Are you able to explain the concept of an “AI firewall” in easy terms? How does it differ from traditional network firewalls?
An AI firewall is a security layer designed to observe and control the inputs and outputs of AI systems—especially large language models—to stop misuse, protect sensitive data, and ensure responsible AI behavior. Unlike traditional firewalls that protect networks by filtering traffic based on IP addresses, ports, and known threats, AI firewalls give attention to understanding and managing natural language interactions. They block things like toxic content, data leakage, prompt injection, and unethical use of AI by applying policies, context-aware filters, and model-specific guardrails. In essence, while a conventional firewall protects your network, an AI firewall protects your AI models and their outputs.
Are there any current industry standards or emerging protocols that govern using AI-specific firewalls or guardrails?
Model communication protocol (MCP) is just not a universal standard but is gaining traction across the industry to assist address the growing configuration burden on enterprises which have a necessity to administer AI-GenAI solution diversity. MCP governs how AI models exchange information (including learning) inclusive of integrity and verification. We will consider MCP because the transmission control protocol (TCP)/web protocol (IP) stack for AI models which is especially useful in each centralized, federated, or distributed use cases. MCP is presently a conceptual framework that’s realized through various tools, research, and projects.

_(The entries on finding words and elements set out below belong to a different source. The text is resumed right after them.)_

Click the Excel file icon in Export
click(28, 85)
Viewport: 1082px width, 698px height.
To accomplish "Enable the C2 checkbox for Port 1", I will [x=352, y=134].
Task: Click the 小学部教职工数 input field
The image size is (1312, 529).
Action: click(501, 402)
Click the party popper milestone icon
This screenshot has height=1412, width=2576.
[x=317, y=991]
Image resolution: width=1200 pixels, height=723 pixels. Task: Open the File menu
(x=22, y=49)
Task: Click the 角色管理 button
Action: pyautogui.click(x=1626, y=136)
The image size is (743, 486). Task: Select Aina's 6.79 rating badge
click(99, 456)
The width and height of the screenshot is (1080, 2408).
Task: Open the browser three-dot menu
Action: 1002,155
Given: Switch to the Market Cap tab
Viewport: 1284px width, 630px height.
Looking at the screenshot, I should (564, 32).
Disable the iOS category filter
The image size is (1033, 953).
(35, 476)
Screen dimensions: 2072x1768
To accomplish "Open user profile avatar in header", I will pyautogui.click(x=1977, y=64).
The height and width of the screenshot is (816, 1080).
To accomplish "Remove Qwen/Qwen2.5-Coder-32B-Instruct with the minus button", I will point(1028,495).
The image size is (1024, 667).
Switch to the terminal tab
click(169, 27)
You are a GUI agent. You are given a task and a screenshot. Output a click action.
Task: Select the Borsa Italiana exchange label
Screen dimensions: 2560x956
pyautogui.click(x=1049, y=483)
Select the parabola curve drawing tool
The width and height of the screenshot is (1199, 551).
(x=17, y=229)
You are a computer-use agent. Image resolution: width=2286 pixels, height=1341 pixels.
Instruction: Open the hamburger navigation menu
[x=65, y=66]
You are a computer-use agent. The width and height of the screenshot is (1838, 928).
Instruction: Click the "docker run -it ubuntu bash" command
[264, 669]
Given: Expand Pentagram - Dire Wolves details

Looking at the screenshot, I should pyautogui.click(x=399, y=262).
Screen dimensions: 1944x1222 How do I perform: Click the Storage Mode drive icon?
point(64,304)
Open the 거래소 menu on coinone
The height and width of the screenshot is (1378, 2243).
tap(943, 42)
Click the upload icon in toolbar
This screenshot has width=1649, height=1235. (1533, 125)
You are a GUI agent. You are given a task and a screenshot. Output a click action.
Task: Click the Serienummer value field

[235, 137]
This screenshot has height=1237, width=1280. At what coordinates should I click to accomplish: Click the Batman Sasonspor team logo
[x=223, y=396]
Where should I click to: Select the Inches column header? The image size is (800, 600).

The space is moving quickly and we will expect it can shift quite a bit over the subsequent few years.
How is AI transforming the sector of threat detection and response today in comparison with just five years ago?
We now have seen the industrial security operations center (SOC) platforms modernizing to different degrees, using massive high-quality data sets together with advanced AI/ML models to enhance detection and classification of threats. Moreover, they’re leveraging automation, workflow and auto-remediation capabilities to scale back the time from detection to mitigation. Lastly, some have introduced copilot capabilities to further support triage and response.
Moreover, agents are being developed to meet select roles inside the SOC. As a practical example, we now have built a ‘Digital Analyst’ agent for deployment in our own managed services offering. The agent serves as a level one analyst, triaging inbound alerts, adding context from threat intel and other sources, and recommending response steps (based on extensive case history) for our human analysts who then review, modify if needed and take motion.
How do you see the connection between AI and cybersecurity evolving over the subsequent 3–5 years—will AI be more of a risk or an answer?
As AI evolves over the subsequent 3-5 years, it may help cybersecurity but at the identical time, it may also introduce risks. AI will expand the attack surface and create recent challenges from a defensive perspective. Moreover, adversarial AI goes to extend the viability, speed and scale of attacks which is able to create further challenges. On the flip side, leveraging AI within the business of cybersecurity presents significant opportunities to enhance effectiveness, efficiency, agility and speed of cyber operations across most domains—ultimately making a ‘fight fire with fire’ scenario.